Mateo goes to get a pop for his sister Josefina (Jessica Garza) and is attacked by four officers led by the extremely racist Officer Riley (Rod McLachlan) at the vending machine. We meet the enigmatic Fly Rico (Sebastian Chacon) who manages to frighten the officers off.
Brent Spiner’s gives an uncharacteristically despicable performance as Captain Vanderhoff, demanding a Mexican “head on a plate” to quickly conclude, but not solve the Hazlett murders.
We get to see Magda’s (Natalie Dormer) Alex incarnation suggest the “Never ever let a serious crisis go to waste” idea while advising Councilman Charlton Townsend (Michael Gladis) on his next move following the Belvedere Heights uprising.
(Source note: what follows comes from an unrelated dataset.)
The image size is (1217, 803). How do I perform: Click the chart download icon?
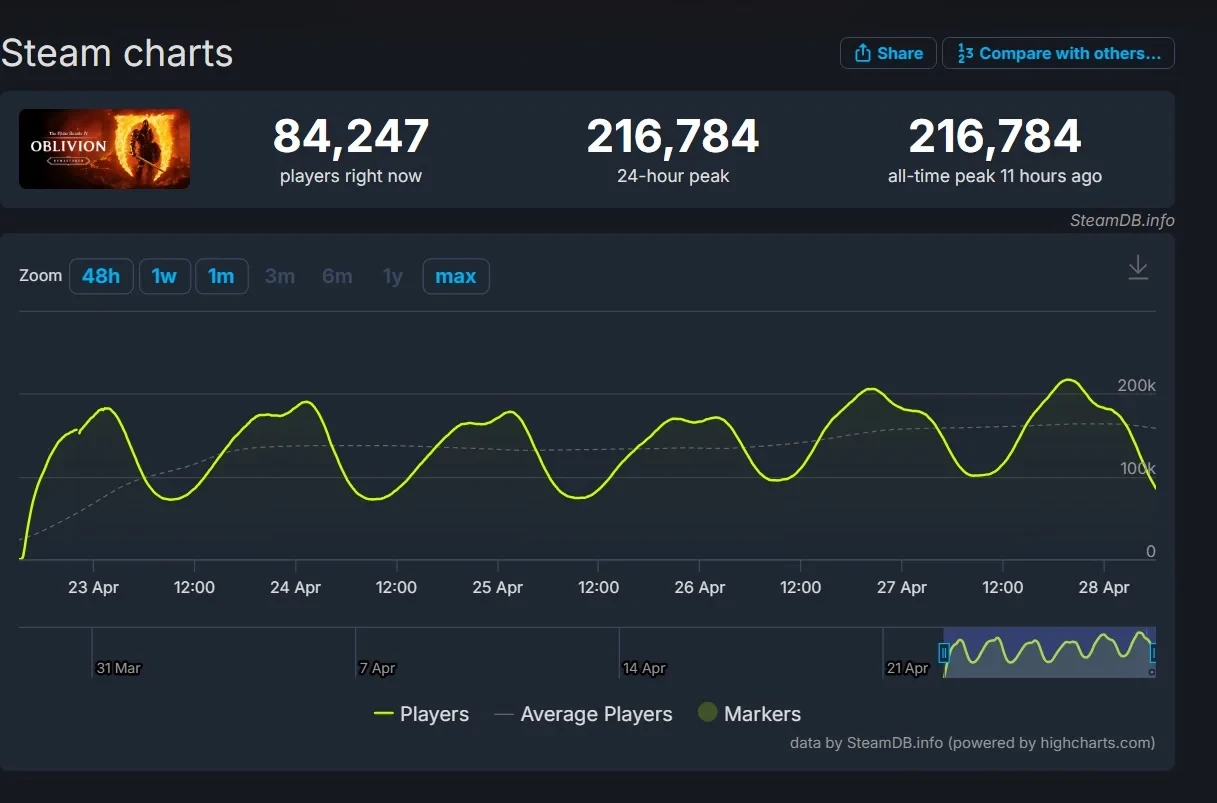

Alex is so far the most outwardly sinister of Magda’s personas. Later in the episode, there is a scene switch between Magda’s Elsa Branson and son (Santino Barnard) and her Alex while they appear to be enjoying a day at the beach with Dr. Craft (Rory Kinnear) along with his sons Tom (Julian Hilliard) and Trevor (Hudson West). The scene switches to Councilman Townsend making a fiery speech and the expression on Alex’s face suggests that she’s simultaneously controlling all of her embodiments.
This episode is very heavy on the detective work of Vega and Michener, they spend the first act trying to get an audience with Sister Molly (Kerry Bishé) only to be denied by the evangelical cult’s leader Miss Adelaide (Amy Madigan). Vega uses his ethnicity to sneak in through the service entrance and gain an audience with Sister Molly while she’s washing dishes in the kitchen, and there is palpable chemistry between the two. During their conversation, we get the feeling that Molly might have been having an affair with Mr. Hazlett and that her faith might not be as solid as she exhibited on stage. It makes me wonder if the Hazlett murders were related to a relationship to Sister Molly?
As I mentioned in my write up on the previous episode there seemed to be a personal connection with Michener and the rise of Nazi influence in America. My assumptions that he’s Jewish are confirmed twice in this episode and it wasn’t until the second watch that I caught the first confirmation. Miss Adelaide calls him Hymie with a sneer and I thought she was saying “Jaime” because of his Hispanic partner. This is later confirmed when Michener is staking out Richard Goss (Thomas Kretschmann) with Dottie Minter (Lin Shaye), Sam Bloom (Richard Kind), and Anton Chevic (Bill Smitrovich). The latter two are assassinated by Goss’s Gestapo goon, Kurt (Dominic Sherwood). It seems that Goss is using a physics student from CalTech, Brian Koenig (Kyle McArthur), to either steal or help develop weapons for the Nazis.
The final scene is the only real horror moment of the episode, following Maria’s prayer to Santa Muerte Raul gives a quick jump scare in the flickering lights of the hospital wing.